| Excerpted text |
2020 budget projects 2.9% GDP growth and fiscal surplus, clouded by uncertainty over ‘pay cut’ ruling
Cyprus’ 2020 state budget forecasts slower GDP economic growth of 2.9% next year and a fiscal surplus of 2.7%.
The 2020 state budget, approved by the Cabinet, is balanced with a fiscal surplus, said Finance Minister Harris Georgiades. It foresees a fiscal surplus of 2.7% and a primary surplus of 5.1%.
Due to the state of government finances, Georgiades said there was no need for tax hikes or any other financial burdens.
But he did concede there was a significant increase in health expenditures as result of the implementation of the national health system (GHS) and the operation of the State Health Services Organisation OKYPY.
On Brexit, the Minister assured that Cyprus was “adequately prepared for any eventuality”.
Georgiades said the budget forecasts a growth rate of 2.9% which would lead to conditions of full employment. Government revenues are estimated to reach EUR 10 bln while expenditure is estimated at EUR 9.4 bln.
Inflation is projected to stand at 1.2%, while the unemployment rate is expected to drop to around 6%.

| Short exercise |
Retype the Cyprus budget article word for word, starting at "On Brexit, the" and stopping after "EUR 9.4 bln.".

| Dataset rows |
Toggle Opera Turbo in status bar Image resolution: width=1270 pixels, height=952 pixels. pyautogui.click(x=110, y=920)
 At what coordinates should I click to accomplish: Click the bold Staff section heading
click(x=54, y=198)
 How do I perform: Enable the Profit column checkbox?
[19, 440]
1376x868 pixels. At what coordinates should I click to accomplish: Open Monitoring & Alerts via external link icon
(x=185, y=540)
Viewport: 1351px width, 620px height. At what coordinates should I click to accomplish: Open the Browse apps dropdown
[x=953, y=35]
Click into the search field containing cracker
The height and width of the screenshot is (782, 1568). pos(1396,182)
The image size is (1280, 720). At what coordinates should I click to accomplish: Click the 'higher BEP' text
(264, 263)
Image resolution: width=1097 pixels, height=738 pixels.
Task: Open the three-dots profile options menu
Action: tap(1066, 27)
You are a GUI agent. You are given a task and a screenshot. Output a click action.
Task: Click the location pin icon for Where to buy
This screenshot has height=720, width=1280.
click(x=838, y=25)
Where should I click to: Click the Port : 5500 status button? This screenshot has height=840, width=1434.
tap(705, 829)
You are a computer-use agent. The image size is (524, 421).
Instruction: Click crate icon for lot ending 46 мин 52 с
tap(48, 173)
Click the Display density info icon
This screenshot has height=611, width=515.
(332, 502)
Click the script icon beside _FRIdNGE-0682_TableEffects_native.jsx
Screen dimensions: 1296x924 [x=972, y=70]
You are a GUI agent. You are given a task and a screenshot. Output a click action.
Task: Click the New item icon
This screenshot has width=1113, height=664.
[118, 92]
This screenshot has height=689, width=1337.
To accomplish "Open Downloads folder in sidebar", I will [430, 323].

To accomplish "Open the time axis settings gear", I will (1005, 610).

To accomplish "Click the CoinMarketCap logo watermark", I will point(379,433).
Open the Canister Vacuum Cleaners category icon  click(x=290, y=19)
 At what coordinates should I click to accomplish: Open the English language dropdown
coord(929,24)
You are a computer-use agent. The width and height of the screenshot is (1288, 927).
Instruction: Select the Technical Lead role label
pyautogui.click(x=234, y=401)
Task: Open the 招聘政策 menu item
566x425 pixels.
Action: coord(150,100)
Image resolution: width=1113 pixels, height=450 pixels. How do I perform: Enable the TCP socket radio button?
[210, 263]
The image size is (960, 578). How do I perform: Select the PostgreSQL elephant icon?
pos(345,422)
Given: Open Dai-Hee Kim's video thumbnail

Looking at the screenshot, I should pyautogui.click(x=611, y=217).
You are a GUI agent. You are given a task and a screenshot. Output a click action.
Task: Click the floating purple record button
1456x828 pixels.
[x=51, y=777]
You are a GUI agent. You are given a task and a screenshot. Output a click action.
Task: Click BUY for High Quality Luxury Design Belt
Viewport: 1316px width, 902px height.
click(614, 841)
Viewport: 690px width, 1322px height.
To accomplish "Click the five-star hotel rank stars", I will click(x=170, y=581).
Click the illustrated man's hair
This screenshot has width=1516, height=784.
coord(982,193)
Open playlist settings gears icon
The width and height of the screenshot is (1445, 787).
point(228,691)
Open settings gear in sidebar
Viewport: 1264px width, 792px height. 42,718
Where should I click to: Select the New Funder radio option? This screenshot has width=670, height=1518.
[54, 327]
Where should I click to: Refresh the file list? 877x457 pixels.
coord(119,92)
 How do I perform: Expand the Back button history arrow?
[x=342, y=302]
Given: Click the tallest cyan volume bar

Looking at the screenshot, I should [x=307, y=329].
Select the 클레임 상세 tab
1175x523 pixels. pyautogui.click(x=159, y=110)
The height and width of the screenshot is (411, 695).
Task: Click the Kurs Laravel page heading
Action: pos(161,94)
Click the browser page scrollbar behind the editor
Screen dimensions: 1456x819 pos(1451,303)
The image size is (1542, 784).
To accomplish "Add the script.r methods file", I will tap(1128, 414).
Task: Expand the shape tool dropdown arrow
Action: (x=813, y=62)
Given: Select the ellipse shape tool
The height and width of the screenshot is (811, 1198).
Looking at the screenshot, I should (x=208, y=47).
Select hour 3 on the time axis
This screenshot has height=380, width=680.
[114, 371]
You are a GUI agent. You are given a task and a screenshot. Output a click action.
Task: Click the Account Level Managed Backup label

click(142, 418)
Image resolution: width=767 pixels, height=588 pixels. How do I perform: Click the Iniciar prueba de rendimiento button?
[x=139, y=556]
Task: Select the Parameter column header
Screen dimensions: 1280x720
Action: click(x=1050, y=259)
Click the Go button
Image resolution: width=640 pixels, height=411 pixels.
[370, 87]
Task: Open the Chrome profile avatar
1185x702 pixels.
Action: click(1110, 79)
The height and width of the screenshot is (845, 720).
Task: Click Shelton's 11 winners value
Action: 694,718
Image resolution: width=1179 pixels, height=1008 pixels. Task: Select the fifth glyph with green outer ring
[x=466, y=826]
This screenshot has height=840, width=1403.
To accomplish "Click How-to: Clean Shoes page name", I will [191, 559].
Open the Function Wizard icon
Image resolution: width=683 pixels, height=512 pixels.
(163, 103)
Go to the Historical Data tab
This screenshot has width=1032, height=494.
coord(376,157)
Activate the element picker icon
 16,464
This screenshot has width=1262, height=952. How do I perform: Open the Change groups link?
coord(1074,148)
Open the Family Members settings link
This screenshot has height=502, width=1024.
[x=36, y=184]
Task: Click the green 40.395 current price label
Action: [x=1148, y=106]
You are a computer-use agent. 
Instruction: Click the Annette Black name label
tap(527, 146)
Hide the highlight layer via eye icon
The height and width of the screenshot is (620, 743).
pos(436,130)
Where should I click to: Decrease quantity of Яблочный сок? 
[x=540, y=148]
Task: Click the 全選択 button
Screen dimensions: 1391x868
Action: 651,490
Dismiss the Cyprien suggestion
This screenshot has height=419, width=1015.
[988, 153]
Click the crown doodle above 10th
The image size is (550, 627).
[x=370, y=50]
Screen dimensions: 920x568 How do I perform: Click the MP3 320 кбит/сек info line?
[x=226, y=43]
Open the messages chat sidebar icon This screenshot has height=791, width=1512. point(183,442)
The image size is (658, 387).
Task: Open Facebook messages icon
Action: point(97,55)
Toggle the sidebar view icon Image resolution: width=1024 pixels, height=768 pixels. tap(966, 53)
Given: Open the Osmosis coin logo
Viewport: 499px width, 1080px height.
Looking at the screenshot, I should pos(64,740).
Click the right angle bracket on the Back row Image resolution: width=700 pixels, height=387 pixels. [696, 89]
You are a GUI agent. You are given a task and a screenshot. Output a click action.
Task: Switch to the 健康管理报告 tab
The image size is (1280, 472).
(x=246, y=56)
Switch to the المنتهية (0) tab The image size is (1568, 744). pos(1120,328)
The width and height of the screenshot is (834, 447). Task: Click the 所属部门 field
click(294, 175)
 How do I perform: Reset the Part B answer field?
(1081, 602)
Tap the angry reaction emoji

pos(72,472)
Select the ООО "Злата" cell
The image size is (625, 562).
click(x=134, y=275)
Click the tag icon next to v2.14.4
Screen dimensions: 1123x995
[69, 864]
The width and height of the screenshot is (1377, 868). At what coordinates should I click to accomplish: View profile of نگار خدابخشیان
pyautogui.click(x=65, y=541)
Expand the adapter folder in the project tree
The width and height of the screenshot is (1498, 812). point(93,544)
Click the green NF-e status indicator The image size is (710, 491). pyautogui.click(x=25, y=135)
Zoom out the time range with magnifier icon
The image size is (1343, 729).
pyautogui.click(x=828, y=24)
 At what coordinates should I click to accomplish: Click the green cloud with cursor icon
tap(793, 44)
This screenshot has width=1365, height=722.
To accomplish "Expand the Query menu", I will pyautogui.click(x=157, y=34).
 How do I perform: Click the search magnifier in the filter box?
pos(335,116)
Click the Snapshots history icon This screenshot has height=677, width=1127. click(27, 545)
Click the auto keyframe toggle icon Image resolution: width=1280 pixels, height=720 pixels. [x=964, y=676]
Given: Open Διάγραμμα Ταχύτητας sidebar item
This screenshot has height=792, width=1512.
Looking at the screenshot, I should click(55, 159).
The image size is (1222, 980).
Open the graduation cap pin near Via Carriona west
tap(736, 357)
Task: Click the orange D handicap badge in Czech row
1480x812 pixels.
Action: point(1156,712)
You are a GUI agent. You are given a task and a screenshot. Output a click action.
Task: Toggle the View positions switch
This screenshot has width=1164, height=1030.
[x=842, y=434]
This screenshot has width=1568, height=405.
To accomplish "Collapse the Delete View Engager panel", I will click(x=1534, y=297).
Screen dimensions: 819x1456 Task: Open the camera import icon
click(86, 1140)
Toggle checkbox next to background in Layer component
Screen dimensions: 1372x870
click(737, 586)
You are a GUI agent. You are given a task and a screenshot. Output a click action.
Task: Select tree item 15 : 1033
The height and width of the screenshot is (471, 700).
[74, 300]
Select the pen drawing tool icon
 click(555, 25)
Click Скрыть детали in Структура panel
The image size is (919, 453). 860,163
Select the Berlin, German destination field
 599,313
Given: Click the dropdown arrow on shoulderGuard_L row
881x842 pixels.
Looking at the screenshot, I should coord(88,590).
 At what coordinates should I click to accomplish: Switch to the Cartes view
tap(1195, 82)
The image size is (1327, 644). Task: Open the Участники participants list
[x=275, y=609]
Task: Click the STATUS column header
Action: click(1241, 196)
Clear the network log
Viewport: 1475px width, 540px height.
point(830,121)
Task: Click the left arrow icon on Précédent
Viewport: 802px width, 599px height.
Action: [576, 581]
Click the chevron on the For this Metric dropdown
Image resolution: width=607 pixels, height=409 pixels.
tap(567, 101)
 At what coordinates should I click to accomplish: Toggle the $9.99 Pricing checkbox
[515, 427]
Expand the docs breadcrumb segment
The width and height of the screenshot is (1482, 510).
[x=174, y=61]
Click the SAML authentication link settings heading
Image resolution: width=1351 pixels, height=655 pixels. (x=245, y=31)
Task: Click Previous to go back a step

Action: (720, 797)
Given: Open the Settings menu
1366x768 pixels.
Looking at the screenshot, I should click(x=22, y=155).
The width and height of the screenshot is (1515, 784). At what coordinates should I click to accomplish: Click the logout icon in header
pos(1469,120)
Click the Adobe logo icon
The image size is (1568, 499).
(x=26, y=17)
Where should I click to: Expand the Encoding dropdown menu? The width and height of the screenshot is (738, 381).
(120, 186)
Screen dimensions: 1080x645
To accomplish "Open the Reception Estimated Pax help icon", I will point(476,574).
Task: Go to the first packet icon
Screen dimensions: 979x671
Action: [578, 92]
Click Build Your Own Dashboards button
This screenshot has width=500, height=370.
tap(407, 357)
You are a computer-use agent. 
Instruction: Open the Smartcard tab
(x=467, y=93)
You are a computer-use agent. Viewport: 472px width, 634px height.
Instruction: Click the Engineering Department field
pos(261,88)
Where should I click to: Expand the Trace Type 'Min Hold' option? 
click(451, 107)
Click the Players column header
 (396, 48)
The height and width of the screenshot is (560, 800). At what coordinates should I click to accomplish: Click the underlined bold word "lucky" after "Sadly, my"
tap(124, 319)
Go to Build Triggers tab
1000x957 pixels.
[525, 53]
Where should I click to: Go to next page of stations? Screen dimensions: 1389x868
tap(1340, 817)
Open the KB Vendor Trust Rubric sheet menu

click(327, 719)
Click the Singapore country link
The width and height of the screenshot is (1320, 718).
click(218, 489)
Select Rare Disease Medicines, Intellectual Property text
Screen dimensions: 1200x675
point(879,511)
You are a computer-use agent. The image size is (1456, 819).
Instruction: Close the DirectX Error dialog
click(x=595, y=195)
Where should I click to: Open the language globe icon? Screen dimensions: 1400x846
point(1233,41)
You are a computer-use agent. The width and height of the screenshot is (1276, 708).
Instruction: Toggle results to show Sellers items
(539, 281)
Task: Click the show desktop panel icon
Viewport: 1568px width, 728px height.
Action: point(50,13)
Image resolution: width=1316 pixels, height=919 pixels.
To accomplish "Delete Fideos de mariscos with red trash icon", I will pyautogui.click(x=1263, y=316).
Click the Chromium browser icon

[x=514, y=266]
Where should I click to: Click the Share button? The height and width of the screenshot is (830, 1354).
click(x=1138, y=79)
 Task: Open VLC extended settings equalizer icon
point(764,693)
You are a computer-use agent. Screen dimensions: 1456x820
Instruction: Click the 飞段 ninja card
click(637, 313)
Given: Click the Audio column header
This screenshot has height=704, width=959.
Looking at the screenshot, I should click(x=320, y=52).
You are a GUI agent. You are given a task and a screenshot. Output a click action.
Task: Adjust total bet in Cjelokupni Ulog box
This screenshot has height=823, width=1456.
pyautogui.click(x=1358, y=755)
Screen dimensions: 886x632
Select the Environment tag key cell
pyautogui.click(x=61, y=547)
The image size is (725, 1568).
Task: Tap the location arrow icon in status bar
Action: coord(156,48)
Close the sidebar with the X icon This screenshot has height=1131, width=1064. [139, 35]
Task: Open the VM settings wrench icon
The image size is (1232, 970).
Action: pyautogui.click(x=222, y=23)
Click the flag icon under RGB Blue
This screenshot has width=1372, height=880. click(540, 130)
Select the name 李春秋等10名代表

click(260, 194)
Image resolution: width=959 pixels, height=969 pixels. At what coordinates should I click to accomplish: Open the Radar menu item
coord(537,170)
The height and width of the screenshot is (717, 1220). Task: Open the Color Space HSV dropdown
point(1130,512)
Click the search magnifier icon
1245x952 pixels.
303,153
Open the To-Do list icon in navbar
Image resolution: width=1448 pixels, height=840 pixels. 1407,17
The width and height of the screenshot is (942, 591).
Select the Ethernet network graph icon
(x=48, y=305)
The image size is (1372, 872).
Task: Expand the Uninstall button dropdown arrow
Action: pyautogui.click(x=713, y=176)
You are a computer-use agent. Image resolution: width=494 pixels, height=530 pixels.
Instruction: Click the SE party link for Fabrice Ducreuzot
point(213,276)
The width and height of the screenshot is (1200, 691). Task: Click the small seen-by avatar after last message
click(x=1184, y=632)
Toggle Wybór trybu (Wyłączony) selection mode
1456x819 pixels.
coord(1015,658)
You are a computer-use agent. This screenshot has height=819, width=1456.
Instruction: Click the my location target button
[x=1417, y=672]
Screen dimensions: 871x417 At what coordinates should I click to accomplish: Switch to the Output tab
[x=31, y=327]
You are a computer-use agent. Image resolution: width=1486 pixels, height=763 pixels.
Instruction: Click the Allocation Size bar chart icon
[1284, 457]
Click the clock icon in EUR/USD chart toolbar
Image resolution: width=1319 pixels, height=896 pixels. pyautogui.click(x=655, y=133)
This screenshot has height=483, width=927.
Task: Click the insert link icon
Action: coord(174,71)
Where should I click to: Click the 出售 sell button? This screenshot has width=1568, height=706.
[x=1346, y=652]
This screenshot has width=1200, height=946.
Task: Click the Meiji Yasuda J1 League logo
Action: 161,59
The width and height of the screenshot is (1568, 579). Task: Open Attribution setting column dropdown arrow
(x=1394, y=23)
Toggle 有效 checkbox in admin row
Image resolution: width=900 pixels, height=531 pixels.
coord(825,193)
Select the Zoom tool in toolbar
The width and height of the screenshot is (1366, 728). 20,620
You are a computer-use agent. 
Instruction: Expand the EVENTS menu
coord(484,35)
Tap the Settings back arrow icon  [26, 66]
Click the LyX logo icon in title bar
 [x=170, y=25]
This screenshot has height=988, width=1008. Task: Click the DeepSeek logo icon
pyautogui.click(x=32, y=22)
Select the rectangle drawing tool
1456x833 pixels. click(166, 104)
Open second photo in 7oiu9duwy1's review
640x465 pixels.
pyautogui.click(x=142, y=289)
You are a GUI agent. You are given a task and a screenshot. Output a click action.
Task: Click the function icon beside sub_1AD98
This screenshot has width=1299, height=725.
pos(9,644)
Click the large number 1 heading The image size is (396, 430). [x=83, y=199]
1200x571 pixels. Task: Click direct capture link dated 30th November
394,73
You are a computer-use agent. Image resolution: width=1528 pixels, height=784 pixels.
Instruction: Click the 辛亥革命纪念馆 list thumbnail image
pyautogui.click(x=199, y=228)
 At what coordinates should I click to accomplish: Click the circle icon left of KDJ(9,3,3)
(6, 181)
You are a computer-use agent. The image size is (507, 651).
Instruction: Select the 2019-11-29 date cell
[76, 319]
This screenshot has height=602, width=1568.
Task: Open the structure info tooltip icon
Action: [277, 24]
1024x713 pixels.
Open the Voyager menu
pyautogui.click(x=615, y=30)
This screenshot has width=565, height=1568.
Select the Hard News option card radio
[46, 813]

| Answer for this exercise |
On Brexit, the Minister assured that Cyprus was “adequately prepared for any eventuality”.
Georgiades said the budget forecasts a growth rate of 2.9% which would lead to conditions of full employment. Government revenues are estimated to reach EUR 10 bln while expenditure is estimated at EUR 9.4 bln.